Le mal est fait. Après une victoire inaugurale prometteuse contre l'Angleterre, le Portugal s'incline contre la Pologne et le Maroc, et fait ses valises. Lors du dernier match, une banderole fait son apparition dans les tribunes des supporters portugais. "Joueurs portugais, les filles de Saltillo vous soutiennent." Le mot fera jaser au pays... Profondément énervés, pratiquement tous les joueurs refuseront de porter le maillot de l'équipe nationale pendant deux longues années, rappelle El Diaro de Noticias (en portugais). Et le Portugal rate, logiquement, la qualification pour l'Euro 1988.
Le règlement de comptes le plus surréaliste avec les journalistes ? Les Bleus, en 1978
"Ces footballeurs possèdent un tiroir-caisse à la place du cœur", tonne le journaliste Georges de Caunes, alors que l'équipe de France vient d'arriver en Argentine, pour sa première Coupe du monde depuis douze ans. En cause, la révélation par Le Journal du Dimanche de la grogne des internationaux contre Adidas, sponsor de la fédération, qui ne leur octroie que 1 600 francs de prime par match pour porter ses chaussures. Ce n'est pas assez pour les Bleus, qui repeignent en noir les trois bandes blanches de leur équipementier.
Pour la première fois, l'équipe de France est suivie par des journalistes de la presse généraliste, pas seulement des représentants de L'Equipe et de France Football. D'où des sujets plus polémiques, qui les agacent. Les joueurs finissent par convoquer l'ensemble des journalistes français présents dans la salle de presse de l'Hindu Hotel de Buenos Aires. Cette fois, ce sont les joueurs, désireux de régler leurs comptes avec les journalistes, qui posent les questions. Une scène particulièrement croustillante est racontée dans le livre Platini, le roman d'un joueur, de Jean-Philippe Leclaire. Dominique Grimault, du Journal du Dimanche, est sur la sellette. C'est lui qui a révélé l'affaire Adidas, et qui a écrit que l'ailier Didier Six était boudé par ses équipiers.

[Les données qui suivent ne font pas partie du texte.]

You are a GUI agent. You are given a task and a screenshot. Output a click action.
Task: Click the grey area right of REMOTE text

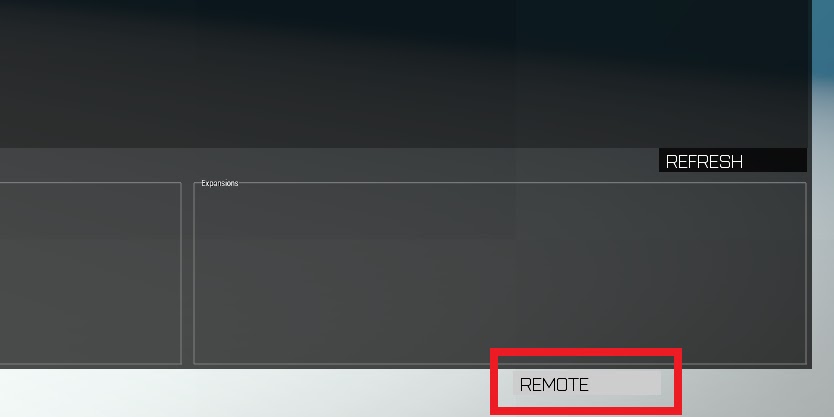point(625,383)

"Oui, j'ai bien écrit que Didier était en quarantaine, explique le journaliste.
- Mais qui a bien pu te raconter une chose pareille ?, s'exclame le défenseur de Saint-Etienne Christian Lopez.
- Mais... c'est toi Christian !", répond Grimaud, du tac au tac.
Aussitôt, Didier Six se précipite dans les toilettes pour sangloter, poursuivi par Lopez, gêné, Grimault, confus, ainsi qu'un bon quart de l'équipe. La France fait ses valises après une élimination dès le premier tour. Dans l'Hexagone, on attribue cet échec à la jeunesse de l'équipe... et à l'affaire des chaussures.